Depending on your health coverage, you could see a rebate from your insurer in the coming months.
While such paybacks are issued yearly, the 2020 aggregate amount is anticipated to be $2 billion — about twice what it was last year, said Karen Pollitz, a senior fellow with the Kaiser Family Foundation.
“Insurer profitability has been on the rise and as a result it’s expected that 2019 rebates could set a record this fall,” Pollitz said.
A patient at Walmart Health
Generally, you’re more likely to see a rebate if you have an individual policy (including through a state health exchange or the federal one) or participate in a small- or large-group plan. Many of the biggest U.S. employers choose to self-insure, which means their plans don’t have to adhere to certain requirements placed on insurance companies. Different rules also apply to Medicare and Medicaid coverage.
The average rebate in 2019 was $208, although that figure was wide-ranging from state to state. In Kansas, for instance, each eligible person got an average of $1,359, according to Kaiser research. The average in Delaware was zero.
The group estimates that about 7.9 million individuals will be eligible for the rebates this year.
Insurance companies that sell group or individual policies must adhere to a “medical loss ratio” that requires the insurer to spend no more than 20% of premiums paid by enrollees on administration, marketing, salaries and the like. The remainder, 80%, must be spent on health care costs and certain other expenses related to patient health. (Sometimes that ratio is 85/15.)
Each year, the ratio is calculated based on a rolling three-year average, Pollitz said. So the rebates this year are from 2017, 2018 and 2019. Insurers typically either send a check to policyholders or deduct the rebate from premiums (and send a check to individuals no longer enrolled but due a piece).
There’s also something else at play, however: Insurance companies aren’t having a bad year, profit-wise. While they’ve paid out for claims related to treatment of coronavirus patients, they’ve paid far less than projected on claims related to elective medical procedures, Pollitz said.
This means their ratio may be out of whack for 2020 — which would potentially cause even bigger rebates next year.
Or, insurers can take action this year to bring that ratio into line.
“For example, if they reduce their premium now, the [ratio] looks better,” Pollitz said.

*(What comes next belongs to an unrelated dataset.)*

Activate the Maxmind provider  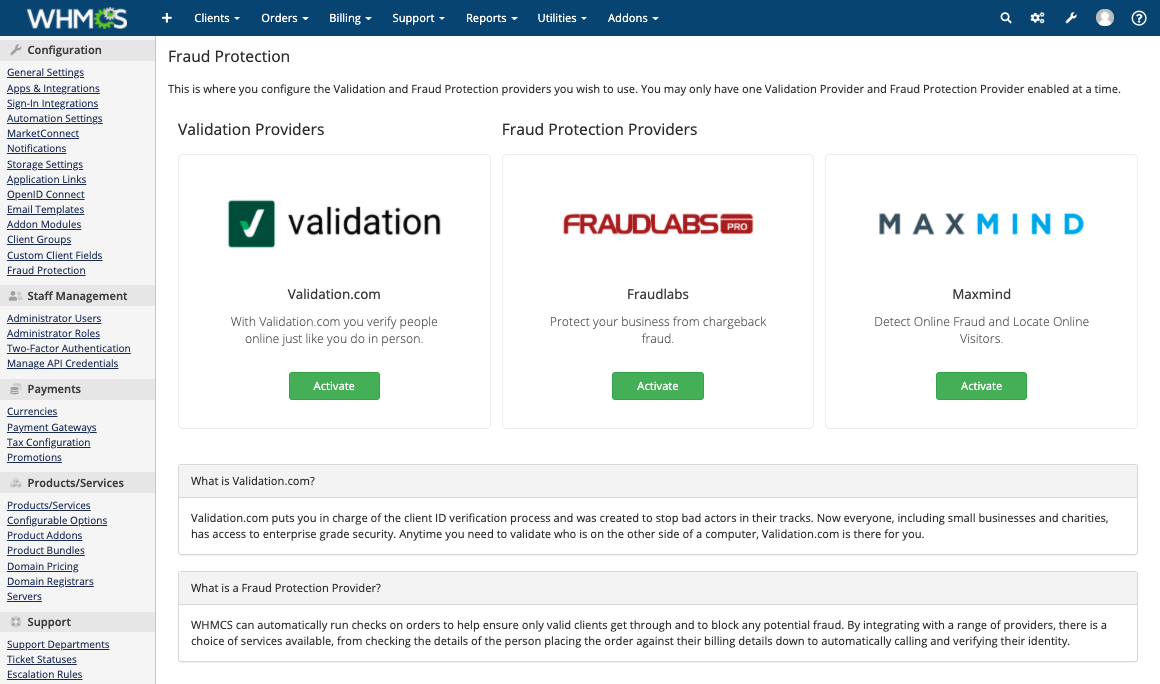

Already, many insurers have changed their cost-sharing structures to reduce the amount that their policyholders pay out of pocket, including through reduced premiums or waived copays, for example. In typical years, this type of mid-year shift on premiums is disallowed, but the federal government recently eased rules to allow it.
“The thought was that people who are struggling during the economic crisis would appreciate this relief and help some to maintain coverage they might not otherwise be able to afford,” Pollitz said.
As for what could happen to your monthly 2021 premiums, early estimates by insurers have been all over the board — some have noted a modest decrease while others have pegged an increase in the double digits, according to Kaiser research. Basically, uncertainty persists in the industry.
Although the average of all the early estimates landed fairly low, “most insurers reserve the right to come back and amend their filings,” Pollitz said.
“So it’s really hard to say at this point what will happen,” she said.